Write down exactly the lines of the records below, beginning with the first and ending with the line that includes "[Vollbild] (770, 190)".

**Source data:**
● ● ● ●

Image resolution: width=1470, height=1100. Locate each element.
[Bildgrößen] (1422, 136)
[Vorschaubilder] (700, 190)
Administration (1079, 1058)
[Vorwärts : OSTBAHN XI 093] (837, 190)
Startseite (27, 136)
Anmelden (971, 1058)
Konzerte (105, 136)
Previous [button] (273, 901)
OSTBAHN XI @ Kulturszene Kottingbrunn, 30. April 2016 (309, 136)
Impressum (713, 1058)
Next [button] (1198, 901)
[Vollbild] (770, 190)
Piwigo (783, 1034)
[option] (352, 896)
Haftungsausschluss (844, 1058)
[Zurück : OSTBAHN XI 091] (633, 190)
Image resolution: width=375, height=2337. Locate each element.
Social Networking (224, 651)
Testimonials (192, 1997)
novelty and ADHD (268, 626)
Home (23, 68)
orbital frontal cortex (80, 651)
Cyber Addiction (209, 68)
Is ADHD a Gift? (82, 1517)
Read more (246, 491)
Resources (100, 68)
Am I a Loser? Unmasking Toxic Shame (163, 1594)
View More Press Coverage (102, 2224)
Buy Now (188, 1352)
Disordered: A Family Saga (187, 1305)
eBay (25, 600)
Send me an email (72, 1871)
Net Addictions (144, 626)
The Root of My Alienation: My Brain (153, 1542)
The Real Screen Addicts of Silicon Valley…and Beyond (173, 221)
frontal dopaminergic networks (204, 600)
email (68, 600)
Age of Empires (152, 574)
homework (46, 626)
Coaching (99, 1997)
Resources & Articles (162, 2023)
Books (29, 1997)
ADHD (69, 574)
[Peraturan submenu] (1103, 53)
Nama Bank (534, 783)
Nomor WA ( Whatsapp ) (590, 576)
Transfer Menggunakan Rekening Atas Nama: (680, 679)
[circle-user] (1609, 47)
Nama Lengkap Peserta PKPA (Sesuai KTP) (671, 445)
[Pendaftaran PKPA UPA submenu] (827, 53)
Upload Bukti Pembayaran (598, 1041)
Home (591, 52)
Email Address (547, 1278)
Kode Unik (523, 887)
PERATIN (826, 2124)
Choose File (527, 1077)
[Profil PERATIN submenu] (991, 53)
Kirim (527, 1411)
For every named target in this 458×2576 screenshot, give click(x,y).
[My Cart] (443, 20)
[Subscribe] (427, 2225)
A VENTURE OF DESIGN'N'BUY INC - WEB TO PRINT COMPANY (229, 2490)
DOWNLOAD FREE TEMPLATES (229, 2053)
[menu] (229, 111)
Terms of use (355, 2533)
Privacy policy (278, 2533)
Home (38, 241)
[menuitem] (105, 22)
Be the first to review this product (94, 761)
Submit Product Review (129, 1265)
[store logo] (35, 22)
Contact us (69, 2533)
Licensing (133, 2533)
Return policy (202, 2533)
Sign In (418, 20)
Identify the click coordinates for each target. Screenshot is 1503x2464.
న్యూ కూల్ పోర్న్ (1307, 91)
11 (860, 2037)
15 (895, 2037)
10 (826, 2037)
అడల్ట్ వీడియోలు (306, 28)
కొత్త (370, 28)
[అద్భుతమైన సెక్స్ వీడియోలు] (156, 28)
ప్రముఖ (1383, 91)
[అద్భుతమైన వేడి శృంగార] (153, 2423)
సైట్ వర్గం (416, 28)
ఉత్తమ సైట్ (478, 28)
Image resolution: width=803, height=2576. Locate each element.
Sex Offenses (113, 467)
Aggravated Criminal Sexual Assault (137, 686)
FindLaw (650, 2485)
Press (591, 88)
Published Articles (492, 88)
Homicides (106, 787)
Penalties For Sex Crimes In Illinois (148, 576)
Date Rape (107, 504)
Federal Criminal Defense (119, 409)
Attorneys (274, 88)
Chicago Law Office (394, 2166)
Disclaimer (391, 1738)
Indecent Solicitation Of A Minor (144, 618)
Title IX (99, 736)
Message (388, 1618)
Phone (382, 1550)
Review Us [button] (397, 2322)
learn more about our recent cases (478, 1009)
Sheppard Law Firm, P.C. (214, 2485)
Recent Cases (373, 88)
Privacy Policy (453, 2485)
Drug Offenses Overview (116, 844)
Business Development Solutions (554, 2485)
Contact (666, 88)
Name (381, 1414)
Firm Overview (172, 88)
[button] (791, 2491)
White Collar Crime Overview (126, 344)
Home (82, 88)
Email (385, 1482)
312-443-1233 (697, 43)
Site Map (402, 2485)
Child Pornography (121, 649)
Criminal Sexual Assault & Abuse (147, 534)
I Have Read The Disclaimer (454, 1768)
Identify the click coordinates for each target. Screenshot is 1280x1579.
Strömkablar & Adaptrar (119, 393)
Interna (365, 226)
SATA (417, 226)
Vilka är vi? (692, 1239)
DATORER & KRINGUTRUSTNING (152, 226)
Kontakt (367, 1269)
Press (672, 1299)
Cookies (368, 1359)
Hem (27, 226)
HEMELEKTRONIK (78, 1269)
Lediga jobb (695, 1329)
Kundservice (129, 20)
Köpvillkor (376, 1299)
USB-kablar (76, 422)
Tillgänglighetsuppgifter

● ● ● ●

**ANSWER BOX:**
Image resolution: width=1470, height=1100. Locate each element.
[Bildgrößen] (1422, 136)
[Vorschaubilder] (700, 190)
Administration (1079, 1058)
[Vorwärts : OSTBAHN XI 093] (837, 190)
Startseite (27, 136)
Anmelden (971, 1058)
Konzerte (105, 136)
Previous [button] (273, 901)
OSTBAHN XI @ Kulturszene Kottingbrunn, 30. April 2016 (309, 136)
Impressum (713, 1058)
Next [button] (1198, 901)
[Vollbild] (770, 190)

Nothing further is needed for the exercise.